要素の一つが選択されると、他の要素を押しのけてスペースを作る。
シンプルに聞こえましたが、実際はそう簡単ではありませんでした。
押しのける とはどういう意味か?
最初の課題は、選択中のタブが変わったときに要素がどのように動くべきかを考えることでした。
スペースが十分にある場合は簡単です。選択されていない要素をできるだけ小さくし、選択された要素で残りのスペースを埋める。
難しくなるのは、選択された要素全体とすべてのアイコン要素を同時に収めるスペースが不足する場合です。
解決策は、コンポーネント全体のコンテナ幅を積極的に計算し、内部の各要素の幅も計算することでした。
その計算に基づいて、要素が収まるかどうかを確認します。収まらない場合、左側の要素を指定量(私たちの場合は8ピクセル)重ね合わせます。
それでも収まらない?今度は右側の要素を重ね合わせます。
まだスペースが足りない?不足しているスペース量を計算し始めます。その量を周囲のすべての要素に分配して、さらに重ね合わせます。
それでも重ね合わせた状態でアイコンを表示するスペースが足りない場合、選択された要素を縮小させ、テキストを省略記号で切り取ることを許可します。
すべての動作をここで確認できます!
さまざまなユースケースへの対応
どのように動作すべきかを定義することと、実際に動作させることは別の話です。これはコンポーネントライブラリに組み込まれているため、あらゆるケース—画面サイズ、解像度、DPI—に対応する必要があります。また、さまざまな使用方法—アイコンあり、アイコンなし、通常の1:1アスペクト比に収まらないカスタムアイコンもあるかもしれない—にも対応が必要です。
幅を正確に計算するために、まず要素を計算する必要があります。各要素を調べてアイコンの幅、テキストの幅、それらの間のギャップを取得します。

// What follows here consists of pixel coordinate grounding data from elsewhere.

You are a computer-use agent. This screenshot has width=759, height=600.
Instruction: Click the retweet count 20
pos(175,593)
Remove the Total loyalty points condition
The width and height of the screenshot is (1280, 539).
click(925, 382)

これをもとに、アイコンありとアイコンなしのすべての組み合わせのサイズを取得できます。
テキストの切り詰め処理
仕上げとして実装したかったのが、省略記号によるテキストの切り詰めです。聞こえは簡単で、実際に簡単です—要素にtext-overflow: ellipsisとoverflow: hiddenを適用すれば、要素が小さすぎる場合に自動的に適用されます。
しかし、このアプローチは要素が選択されるアニメーション中に問題を引き起こしました。…が一瞬チラつき、とても目立って意図しない効果になってしまいました。

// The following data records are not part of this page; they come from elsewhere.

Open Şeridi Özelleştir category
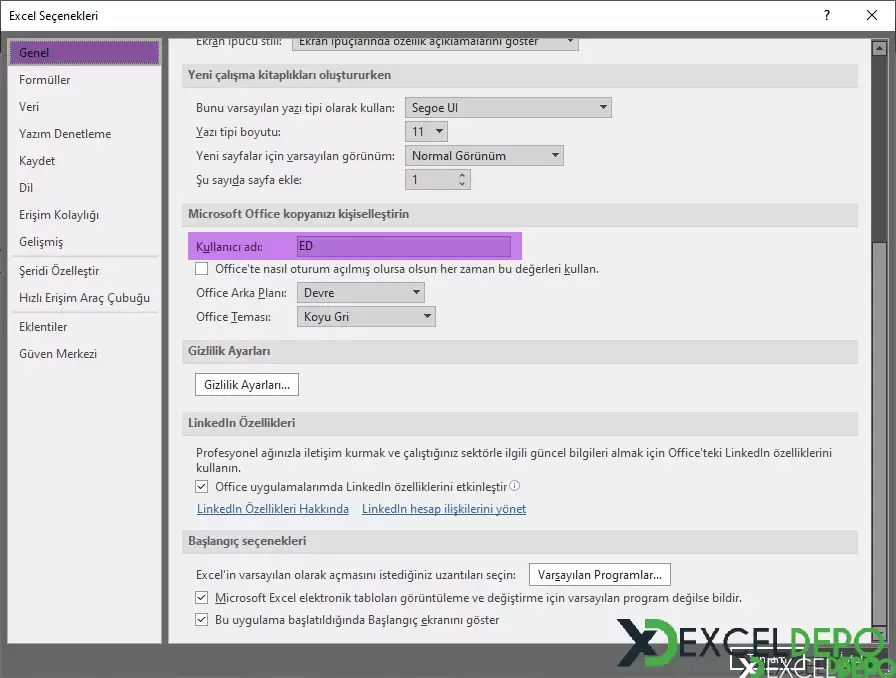896x678 pixels. pos(59,271)
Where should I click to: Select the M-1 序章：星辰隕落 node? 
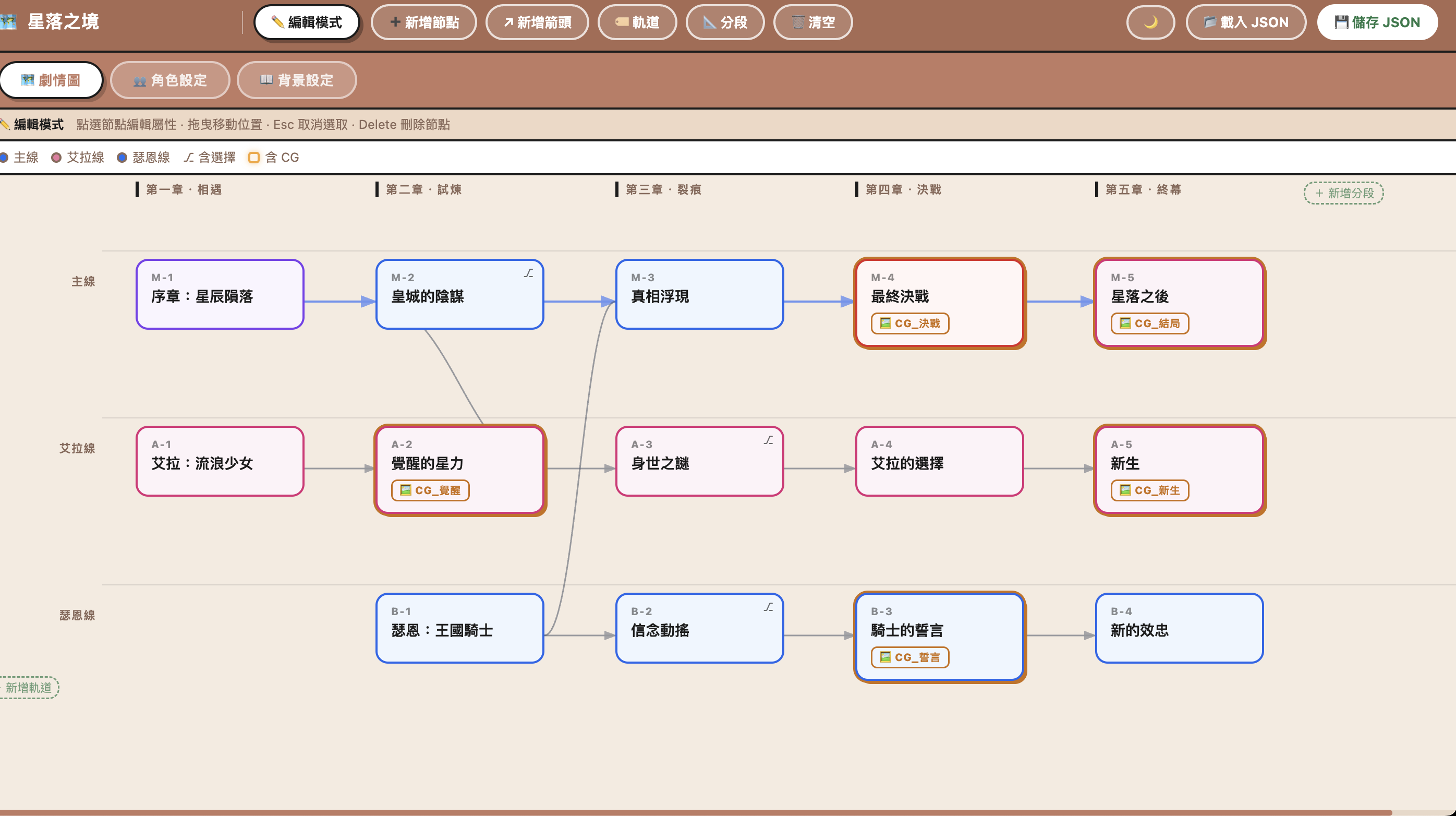pos(220,294)
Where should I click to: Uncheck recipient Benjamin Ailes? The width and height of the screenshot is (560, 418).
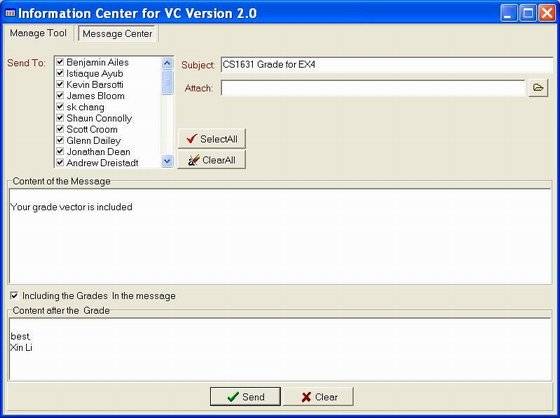pos(60,62)
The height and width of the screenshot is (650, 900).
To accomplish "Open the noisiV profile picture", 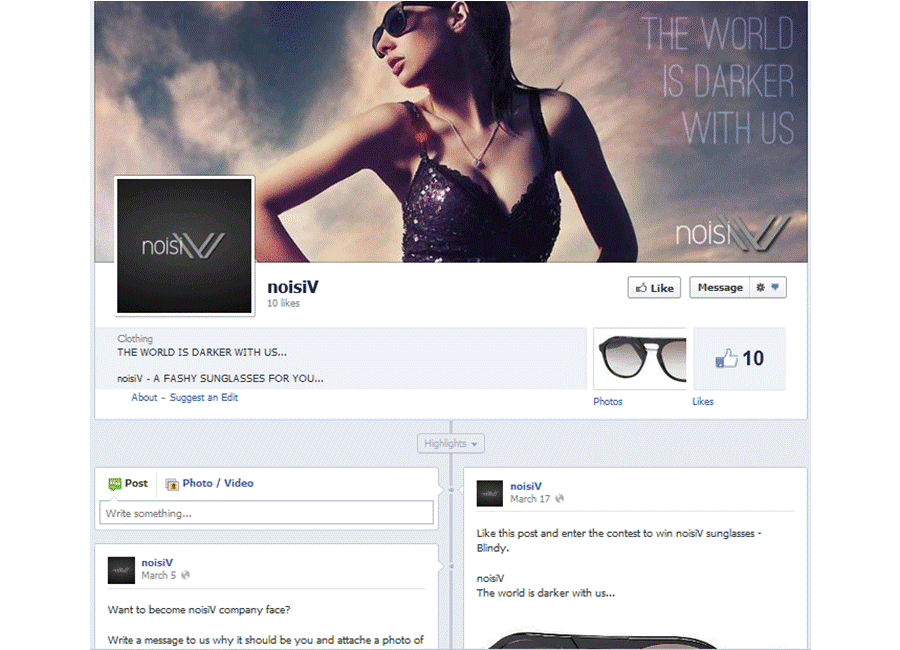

これを解消するために、本当に必要な要素にのみtext-overflowを適用しました。周囲の要素にオーバーフローを適用しても収まらない選択された要素のみです。
重なりの見た目を完璧に仕上げる
しかし、最大の問題は最後にやってきました。ご覧のように、要素が重なるとき、その間のスペースは切り取られ、背景が透けて見えるようにする必要があります。
最初は要素の周りに単純な白いボーダーを使って実装しました。Storybookでは見栄えが良かったのですが、アプリで使うと…どこでも単色の背景を使っているわけではないため、違和感がありました。
幸いにも、clip-pathプロパティが救いの手を差し伸べてくれました。これにより要素にクリッピングマスクを適用できます。難しかったのは、CSSプロパティではなくSVGパスを作成する必要があるため、どのようにクリッピングマスクを作るかという点でした。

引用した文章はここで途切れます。